TASK REQUIREMENTS
Please reproduce the lines below exactly, leaving out the pictures.

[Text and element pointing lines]

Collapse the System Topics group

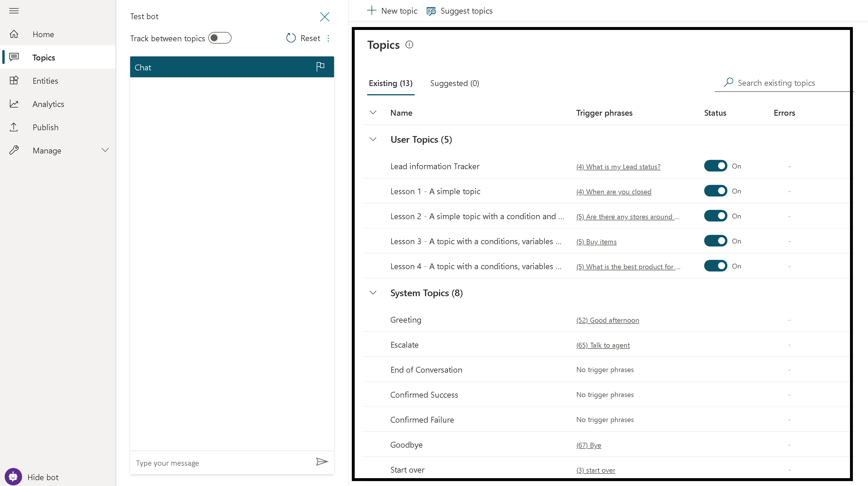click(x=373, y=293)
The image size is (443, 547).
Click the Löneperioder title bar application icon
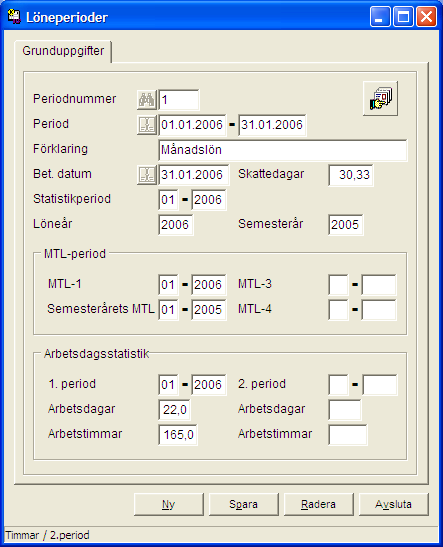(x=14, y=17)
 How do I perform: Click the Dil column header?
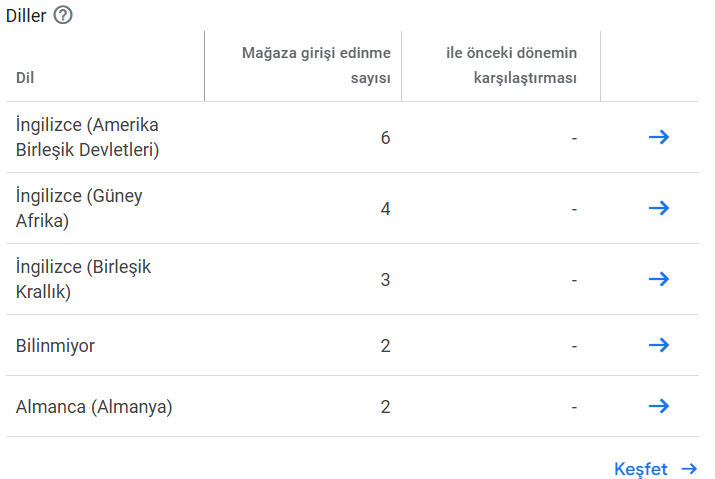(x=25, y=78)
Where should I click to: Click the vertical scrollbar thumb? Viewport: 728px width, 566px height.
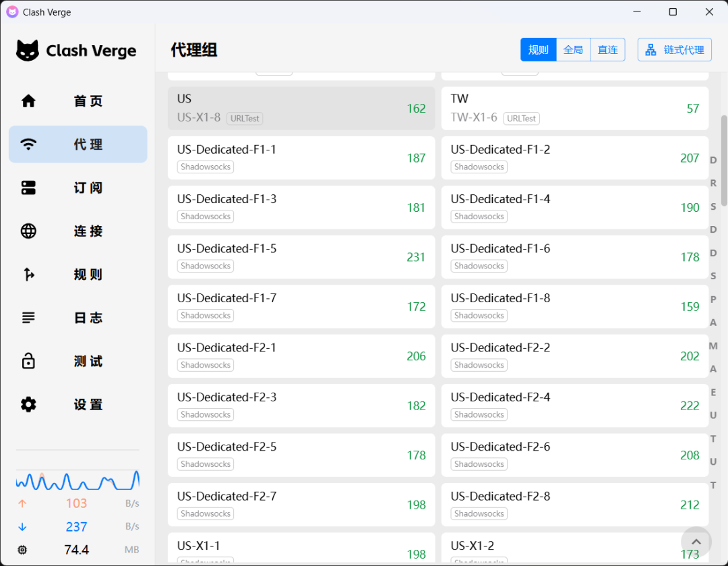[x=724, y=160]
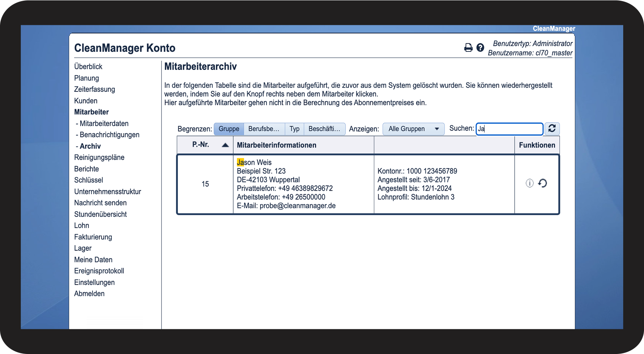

IN RESPONSE
Collapse the System Topics group

click(x=373, y=293)
The image size is (443, 547).
Click the Löneperioder title bar application icon
(x=14, y=17)
 How do I perform: Click the Dil column header?
(x=25, y=78)
Where should I click to: Click the vertical scrollbar thumb? Viewport: 728px width, 566px height.
[x=724, y=160]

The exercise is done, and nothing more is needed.